Die Belehnung beschreibt in der Schweizer Immobilienfinanzierung das Verhältnis zwischen dem Hypothekarkredit und dem Verkehrswert der finanzierten Liegenschaft. Sie wird als Prozentsatz angegeben – zum Beispiel bedeutet eine Belehnung von 80 %, dass 80 % des Immobilienwerts über Fremdkapital (Hypothek) finanziert werden und 20 % durch Eigenmittel gedeckt sind. Die Höhe der Belehnung beeinflusst direkt die Zinskonditionen, die Risikobeurteilung der Bank und die steuerliche Tragbarkeit.
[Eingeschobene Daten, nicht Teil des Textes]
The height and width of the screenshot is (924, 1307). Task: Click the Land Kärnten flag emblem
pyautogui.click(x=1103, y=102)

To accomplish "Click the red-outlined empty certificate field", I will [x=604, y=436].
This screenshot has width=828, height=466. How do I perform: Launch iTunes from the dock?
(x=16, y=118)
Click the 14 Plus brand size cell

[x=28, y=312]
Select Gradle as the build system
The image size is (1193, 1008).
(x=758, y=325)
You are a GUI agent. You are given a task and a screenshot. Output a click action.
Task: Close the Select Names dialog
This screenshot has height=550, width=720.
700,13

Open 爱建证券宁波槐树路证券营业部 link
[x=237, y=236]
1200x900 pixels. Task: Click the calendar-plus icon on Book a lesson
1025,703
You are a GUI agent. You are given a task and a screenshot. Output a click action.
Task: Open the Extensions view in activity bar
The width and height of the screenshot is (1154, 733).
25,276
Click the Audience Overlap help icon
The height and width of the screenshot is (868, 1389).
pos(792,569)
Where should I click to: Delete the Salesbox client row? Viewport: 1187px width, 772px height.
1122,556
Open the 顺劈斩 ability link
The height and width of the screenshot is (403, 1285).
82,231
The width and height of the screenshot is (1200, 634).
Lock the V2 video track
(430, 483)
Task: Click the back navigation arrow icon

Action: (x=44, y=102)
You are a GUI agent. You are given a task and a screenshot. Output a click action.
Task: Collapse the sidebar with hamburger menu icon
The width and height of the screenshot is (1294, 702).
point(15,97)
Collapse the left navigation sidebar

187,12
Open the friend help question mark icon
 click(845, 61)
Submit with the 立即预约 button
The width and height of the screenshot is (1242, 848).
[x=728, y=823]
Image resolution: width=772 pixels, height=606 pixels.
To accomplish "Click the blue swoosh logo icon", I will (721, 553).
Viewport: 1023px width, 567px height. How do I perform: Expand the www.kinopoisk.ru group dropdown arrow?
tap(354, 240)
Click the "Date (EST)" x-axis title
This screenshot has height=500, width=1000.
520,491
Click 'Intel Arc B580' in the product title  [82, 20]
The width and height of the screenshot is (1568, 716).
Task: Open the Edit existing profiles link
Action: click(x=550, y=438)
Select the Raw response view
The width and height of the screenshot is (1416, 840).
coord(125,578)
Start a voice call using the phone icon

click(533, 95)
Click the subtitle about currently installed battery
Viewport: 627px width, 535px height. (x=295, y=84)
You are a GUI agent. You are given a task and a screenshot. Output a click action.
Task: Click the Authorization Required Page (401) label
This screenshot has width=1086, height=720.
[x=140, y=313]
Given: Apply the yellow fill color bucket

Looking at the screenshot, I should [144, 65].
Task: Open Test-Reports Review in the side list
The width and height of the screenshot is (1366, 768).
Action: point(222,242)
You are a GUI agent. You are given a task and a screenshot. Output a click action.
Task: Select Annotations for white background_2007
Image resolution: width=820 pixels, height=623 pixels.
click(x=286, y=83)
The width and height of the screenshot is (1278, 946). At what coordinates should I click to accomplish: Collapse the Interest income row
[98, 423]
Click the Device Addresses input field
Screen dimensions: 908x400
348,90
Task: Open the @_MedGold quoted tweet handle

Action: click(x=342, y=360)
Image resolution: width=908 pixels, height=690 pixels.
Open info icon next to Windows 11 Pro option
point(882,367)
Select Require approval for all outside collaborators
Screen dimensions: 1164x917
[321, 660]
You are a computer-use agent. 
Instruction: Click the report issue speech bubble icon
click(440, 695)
Standardmässig verlangen Schweizer Banken eine maximale Belehnung von 80 % – wobei mindestens 10 % der Kaufkosten aus „echtem“ Eigenkapital stammen müssen (nicht aus der Pensionskasse). Für eine höhere Belehnung werden strengere Bedingungen gestellt, oder sie wird ganz abgelehnt. Eine tiefere Belehnung verbessert oft die Konditionen. Die Wahl der Belehnungshöhe sollte nicht nur an der maximalen Finanzierung orientiert sein, sondern an langfristiger Sicherheit, Liquidität und steuerlichen Überlegungen. Sie ist ein zentraler Bestandteil der Finanzierungsgespräche.